Kenya’s FDI flows – the most promising sectors
The UNCTAD Investment Report says that foreign investment into Kenya has been partly driven by project finance activity in transport infrastructure, most notably in four bridge projects that aim to bring greater connectivity to remote areas. This includes the Mombasa Gate Bridge – which will connect Mombasa Island with Kenya's southern coast – whose construction will be largely funded by the Japan International Cooperation Agency.
Kenya is also a regional leader in clean energy development, having harnessed its natural potential for geothermal energy: more than 80% of its on-grid electricity derives from renewable sources. In recent years, Kenya has sought to position itself as one of the foremost destinations for private energy investment. The country now has many independent power producers, with 30 private companies providing off-grid electrification. At the end of February 2023, Kenya’s cabinet approved the removal of the September 2021 moratorium on new power purchase agreements (PPAs), potentially providing a boost to foreign investment in this sector.
Information and communication technology (ICT) also appears to be a promising area for FDI development in Kenya, with 11 new FDI projects in 2022. More recently, President Ruto has reversed the equity participation clause in the National ICT Policy that allowed only companies with at least 30% Kenyan ownership to be licensed to provide ICT services in the country. Amazon was purportedly instrumental in persuading the president to waive the foreign ownership restrictions as it seeks to gain a foothold in Nairobi. Notable tech companies such as Oracle, Cisco, Cloudflare, HP, IBM, Microsoft and SAP have already based their regional operations in the Kenyan capital.
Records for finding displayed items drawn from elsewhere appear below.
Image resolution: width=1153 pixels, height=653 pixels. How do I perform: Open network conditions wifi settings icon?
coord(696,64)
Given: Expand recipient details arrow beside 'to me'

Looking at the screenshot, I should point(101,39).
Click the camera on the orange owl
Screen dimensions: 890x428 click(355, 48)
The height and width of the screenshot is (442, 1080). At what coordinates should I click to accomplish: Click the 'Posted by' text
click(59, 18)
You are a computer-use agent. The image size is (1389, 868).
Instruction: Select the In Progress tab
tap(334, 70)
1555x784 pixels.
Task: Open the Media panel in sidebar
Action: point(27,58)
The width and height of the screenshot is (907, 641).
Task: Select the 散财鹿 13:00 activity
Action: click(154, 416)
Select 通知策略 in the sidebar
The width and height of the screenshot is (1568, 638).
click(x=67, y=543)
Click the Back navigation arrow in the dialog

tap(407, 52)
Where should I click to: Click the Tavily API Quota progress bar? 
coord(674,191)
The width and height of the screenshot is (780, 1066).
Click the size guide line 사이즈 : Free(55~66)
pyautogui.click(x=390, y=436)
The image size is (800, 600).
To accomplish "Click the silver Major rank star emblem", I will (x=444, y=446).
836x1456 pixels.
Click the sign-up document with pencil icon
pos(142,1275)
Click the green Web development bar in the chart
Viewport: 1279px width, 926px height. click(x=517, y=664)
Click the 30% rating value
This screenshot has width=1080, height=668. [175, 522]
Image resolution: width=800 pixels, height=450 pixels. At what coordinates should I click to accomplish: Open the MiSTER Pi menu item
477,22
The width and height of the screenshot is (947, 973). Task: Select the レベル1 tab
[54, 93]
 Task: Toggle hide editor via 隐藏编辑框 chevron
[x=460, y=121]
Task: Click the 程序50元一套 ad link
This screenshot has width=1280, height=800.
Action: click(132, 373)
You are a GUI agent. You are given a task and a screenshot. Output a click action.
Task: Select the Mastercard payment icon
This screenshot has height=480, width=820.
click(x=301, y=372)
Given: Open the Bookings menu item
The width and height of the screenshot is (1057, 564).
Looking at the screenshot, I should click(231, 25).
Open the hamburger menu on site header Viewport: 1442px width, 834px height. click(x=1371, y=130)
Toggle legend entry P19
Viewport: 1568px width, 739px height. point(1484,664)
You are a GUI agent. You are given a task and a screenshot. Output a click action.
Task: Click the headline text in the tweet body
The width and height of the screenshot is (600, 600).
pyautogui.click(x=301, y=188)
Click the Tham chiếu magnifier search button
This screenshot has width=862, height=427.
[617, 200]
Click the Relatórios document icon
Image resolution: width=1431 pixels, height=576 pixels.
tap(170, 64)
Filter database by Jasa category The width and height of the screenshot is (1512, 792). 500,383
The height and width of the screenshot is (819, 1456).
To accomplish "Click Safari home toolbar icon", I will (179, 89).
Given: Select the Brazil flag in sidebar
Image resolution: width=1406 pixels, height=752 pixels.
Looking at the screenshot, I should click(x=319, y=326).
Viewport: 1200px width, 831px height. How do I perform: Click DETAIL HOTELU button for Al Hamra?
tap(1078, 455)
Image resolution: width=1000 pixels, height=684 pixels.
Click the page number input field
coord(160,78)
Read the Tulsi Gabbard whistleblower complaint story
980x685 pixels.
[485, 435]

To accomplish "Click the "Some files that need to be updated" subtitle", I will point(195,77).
The service sector, more broadly, has driven Kenya’s economic transformation, with job creation being greatest in this field, outpacing manufacturing. A 2021 report by the World Bank found that the number of formal companies in the retail sector in Kenya increased fivefold from around 700 in 2013 to some 3,500 in 2018. The growth of formal companies in the manufacturing sector was more modest over this same period, increasing from 336 to just 714. Moreover, there has been strong FDI activity in global innovator services in Kenya, with 19 FDI projects in the business and professional services sector and seven projects in the financial services sector. There has also been moderate investment activity in low-skilled tradeable services, with 11 FDI projects in the logistics sector. According to GlobalData, for example, the US-based shipping services provider FedEx Express is due to launch its services in Kenya, with plans to introduce the first regularly scheduled flight into Kenya announced in May 2022.
A mixed outlook for Kenyan FDI?
Recent unrest in Kenya suggests that the political truce, denoted by the famous Odinga-Kenyatta handshake in 2018 in which the two men agreed to end their feud, is fragile, with the threat of ethnic violence and terrorism remaining a concern. The withdrawal of $170m from the Kenyan stock market in 2022 also demonstrates that the country has many challenges to overcome.
However, in spite of Kenya’s declining foreign investment figures, domestic policy changes (the removal of the September 2021 moratorium on new PPAs and the waiving of the foreign ownership restrictions on IT service companies) and the UK-Kenya partnership may well usher in a new, more promising national FDI strategy.